From: Xiubo Li <xiubli@redhat.com>
To: Ilya Dryomov <idryomov@gmail.com>
Cc: ceph-devel@vger.kernel.org, jlayton@kernel.org,
mchangir@redhat.com, atomlin@atomlin.com, stable@vger.kernel.org
Subject: Re: [PATCH v3] ceph: blocklist the kclient when receiving corrupted snap trace
Date: Wed, 7 Dec 2022 20:35:26 +0800 [thread overview]
Message-ID: <897fc89b-775f-88ce-1550-90c47220dc18@redhat.com> (raw)
In-Reply-To: <CAOi1vP8hkXZ7w9D5LnMViyjqVCmsKo3H2dg1QpzgHCPuNfvACQ@mail.gmail.com>
On 07/12/2022 18:59, Ilya Dryomov wrote:
> On Tue, Dec 6, 2022 at 1:59 PM <xiubli@redhat.com> wrote:
>> From: Xiubo Li <xiubli@redhat.com>
>>
>> When received corrupted snap trace we don't know what exactly has
>> happened in MDS side. And we shouldn't continue writing to OSD,
>> which may corrupt the snapshot contents.
>>
>> Just try to blocklist this client and If fails we need to crash the
>> client instead of leaving it writeable to OSDs.
>>
>> Cc: stable@vger.kernel.org
>> URL: https://tracker.ceph.com/issues/57686
>> Signed-off-by: Xiubo Li <xiubli@redhat.com>
>> ---
>>
>> Thanks Aaron's feedback.
>>
>> V3:
>> - Fixed ERROR: spaces required around that ':' (ctx:VxW)
>>
>> V2:
>> - Switched to WARN() to taint the Linux kernel.
>>
>> fs/ceph/mds_client.c | 3 ++-
>> fs/ceph/mds_client.h | 1 +
>> fs/ceph/snap.c | 25 +++++++++++++++++++++++++
>> 3 files changed, 28 insertions(+), 1 deletion(-)
>>
>> diff --git a/fs/ceph/mds_client.c b/fs/ceph/mds_client.c
>> index cbbaf334b6b8..59094944af28 100644
>> --- a/fs/ceph/mds_client.c
>> +++ b/fs/ceph/mds_client.c
>> @@ -5648,7 +5648,8 @@ static void mds_peer_reset(struct ceph_connection *con)
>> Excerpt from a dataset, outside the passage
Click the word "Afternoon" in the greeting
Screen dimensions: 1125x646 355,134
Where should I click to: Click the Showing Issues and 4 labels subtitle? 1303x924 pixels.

>> struct ceph_mds_client *mdsc = s->s_mdsc;
>>
>> pr_warn("mds%d closed our session\n", s->s_mds);
>> - send_mds_reconnect(mdsc, s);
>> + if (!mdsc->no_reconnect)
>> + send_mds_reconnect(mdsc, s);
>> }
>>
>> static void mds_dispatch(struct ceph_connection *con, struct ceph_msg *msg)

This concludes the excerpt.